The team is seeing these clues to Mars' atmospheric history with unexpected clarity.
For instance, MAVEN's Imaging Ultraviolet Spectrograph recorded an extended, if tenuous, envelope of hydrogen atoms around Mars that extends as far as 21,000 miles from the planet – easy pickings for stripping, because the atom is so light and thus is less tightly bound by the planet's gravity than is oxygen or carbon.
While MAVEN showed that Mars holds the upper atmosphere's inventory of carbon and oxygen much closer to its gravitational vest, the craft also revealed an extended envelope of oxygen above the sunlit hemisphere. This so-called hot oxygen has been energized through photochemical reactions that the sun's light triggers. Some of this extended oxygen gets stripped from Mars, as well.

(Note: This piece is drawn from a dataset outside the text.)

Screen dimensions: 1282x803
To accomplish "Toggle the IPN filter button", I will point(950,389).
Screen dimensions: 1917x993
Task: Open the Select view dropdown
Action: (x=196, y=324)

“The quality of the data is better than we were expecting,” said Justin Deighan, a researcher at the University of Colorado at Boulder and one of the MAVEN scientists working with the craft's Imaging Ultraviolet Spectrograph. “The ability to see that high-altitude oxygen – we were hoping for it, but we could never have guessed how good that picture would come out.”
Since oxygen comes from the breakup of water and carbon dioxide molecules, “we need to understand it for a complete story of atmospheric escape from Mars,” he said.
MAVEN also returned a map of the distribution of ozone in the lower atmosphere above the planet's south pole. It's a key piece of the puzzle, the researchers say, because ozone is vulnerable to water vapor and sunlight, which break up ozone molecules.
The relative abundance of ozone shows the team “where water is and is not present,” Dr. Deighan explained, and it reveals the chemical processes taking place in the lower atmosphere. Those processes are responsible for breaking water up into its constituent atoms – the initial step of hydrogen and oxygen – and carrying them into the upper atmosphere, where they can be carried off into space.
Making such measurements simultaneously with measurements of the upper atmosphere several times a day over the next year “will allow us to understand how Mars' atmosphere is being lost today and, by extension, how much has been lost over the history of the solar system," he adds.